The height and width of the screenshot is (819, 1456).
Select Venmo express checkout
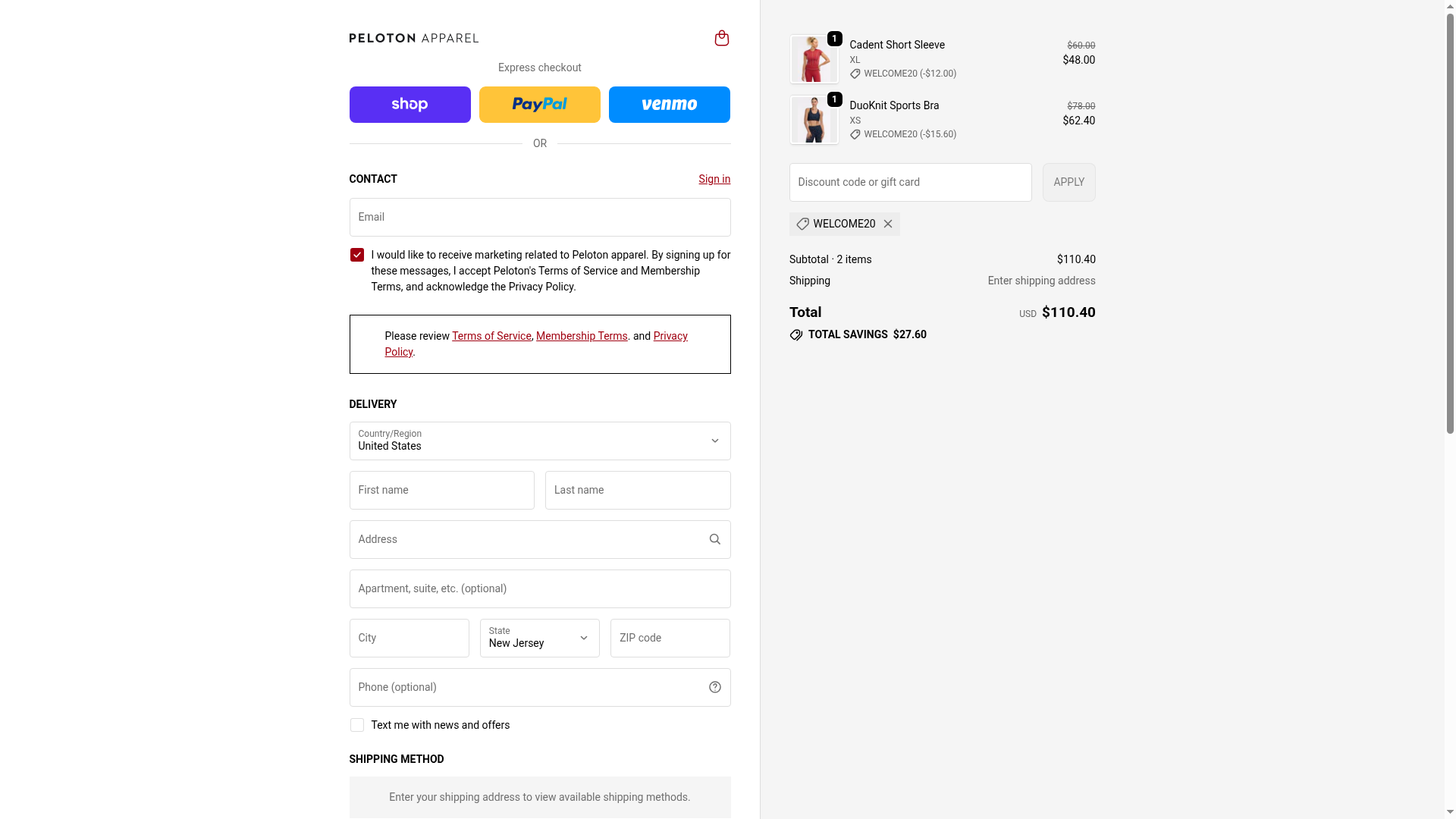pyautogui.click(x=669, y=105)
::::
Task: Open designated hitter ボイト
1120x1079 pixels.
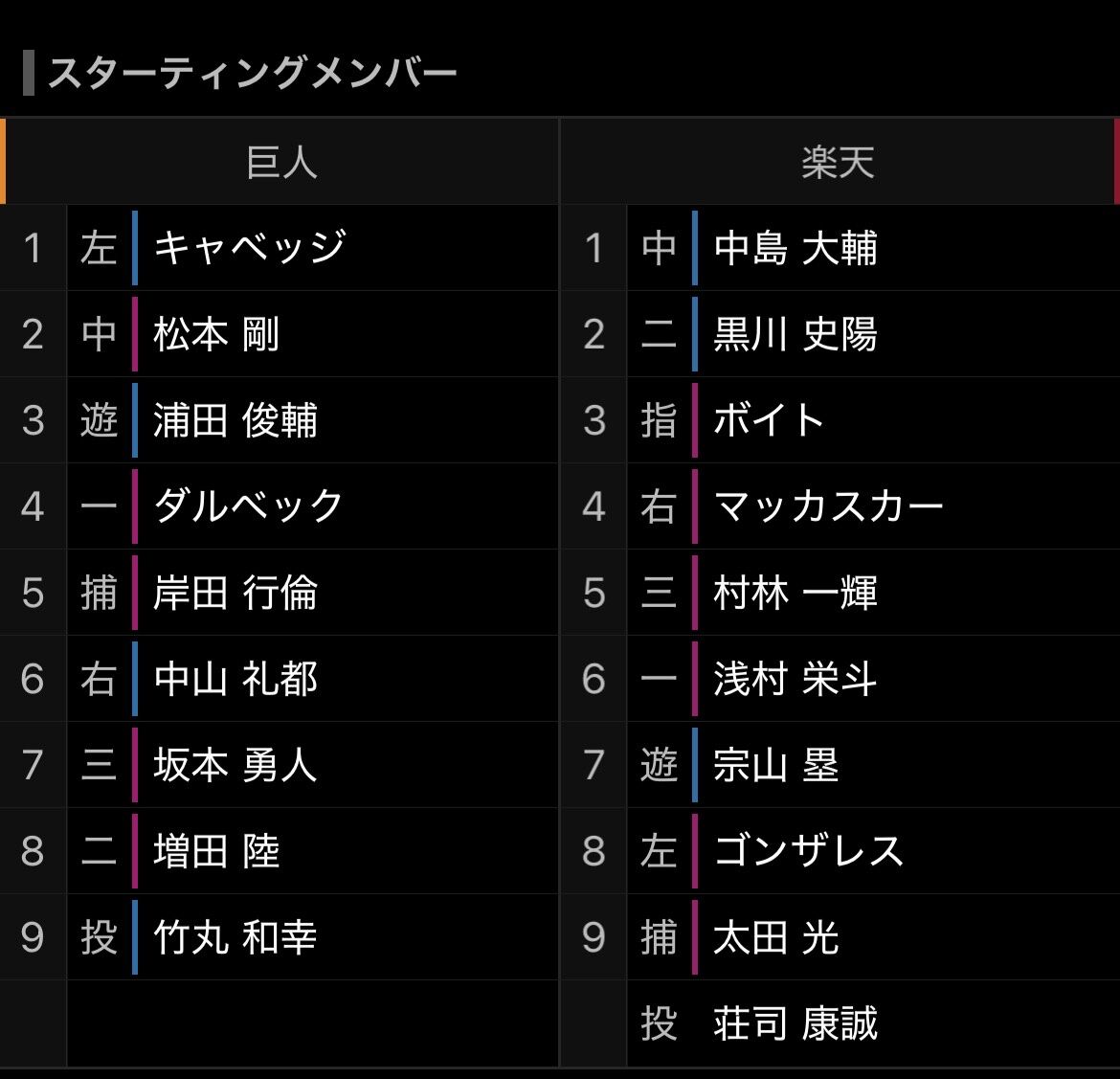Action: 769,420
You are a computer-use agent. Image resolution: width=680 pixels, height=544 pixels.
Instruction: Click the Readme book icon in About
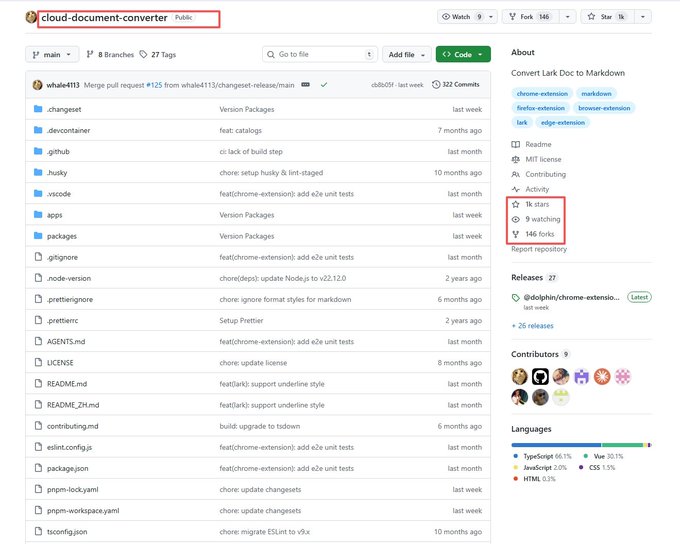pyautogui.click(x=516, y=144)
::::
[What to do]: Search the records for the string "height" and report each line that has it.

[Answer below]:
The height and width of the screenshot is (819, 1456).
You are a computer-use agent. Image resolution: width=680 pixels, height=544 pixels.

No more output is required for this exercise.